Данная мысль загнала меня в подъезд. Дверь в одну из квартир на первом этаже была открыта – оттуда несло гнилостной вонью, и я подумал, что, наверное, здесь живет дурная семейка. На стене рядом кто-то вывел острыми, длинными буквами – «сифилитики». Мне стало тошно, я сдержал рвотный позыв, ускорился на ступенях.
Дверь в квартиру Фомича оказалась мощной, бронированной – контрастировавшей с остальным загаженным интерьером подъезда. Впрочем, дверь единственная выбивалась из общего зловонно-мертвечинного ряда – внутри квартиры было тоскливо и грязно, душной стеной стоял стариковский запах, сотканный из сердечных лекарств, сломанной канализации и задохшихся тряпок.

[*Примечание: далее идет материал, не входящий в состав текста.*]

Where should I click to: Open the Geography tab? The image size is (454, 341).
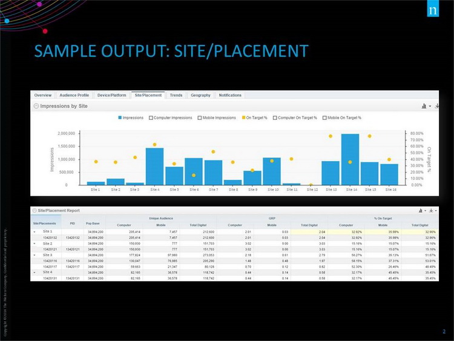tap(200, 95)
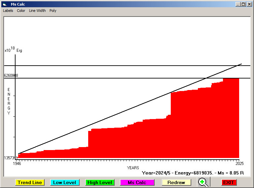Screen dimensions: 254x188
Task: Maximize the Ms Calc window
Action: (x=243, y=4)
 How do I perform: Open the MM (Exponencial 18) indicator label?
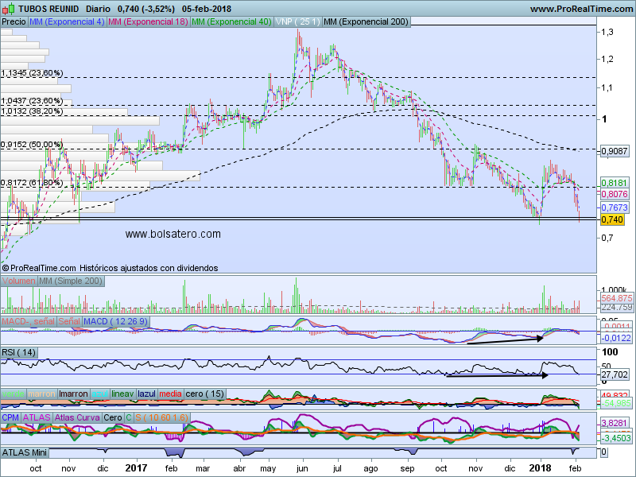[x=148, y=22]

Запах этот был так силён, что мне пришлось, зажав нос, дышать ртом, пока я распахивал настежь окна и двери, пуская в квартиру знойный воздух. Открытый, незастеклённый балкончик был заставлен кусками гипсокартона, металлическими уголками и плесневелыми досками. Его оплетала и ползла выше виноградная лоза, ягоды ещё были зелёные, жёсткие. Окна квартиры старика выходили на двор. Мальчик перестал плакать и теперь сидел на той же скамейке, что и девка, посасывая сухарик. Я подумал, что он наверняка смочен в пиве, как успокоительное. Но то, что мальчик не плакал, уже не рвало сердце.
Я вернулся в квартирку. Фомич жил в одной комнате, она была заставлена старой сырой мебелью, покрытой толстым, жирным налётом. На стенах висели фотографии и картины, изображающие лошадей. Ещё была узенькая кухня, с холодильником и жуткой ржавой конструкцией, на которой стояли коробки и банки, были раскиданы ножи и вилки. Шкафчики, висевшие на стенах, готовые вот-вот отвалиться, давно надо было бы снести на свалку, по ним сновали крупные чёрные тараканы, и я первый раз видел, чтобы они не разбегались, когда человек оказывался рядом, а пялились в ответ – эта наглость на мгновение изумила меня, но потом я, рассвирепев, схватил пожелтевший журнал и принялся бить тварей, смачно и звонко, но эти гады всё равно не сразу начали разбегаться по щелям и шхерам.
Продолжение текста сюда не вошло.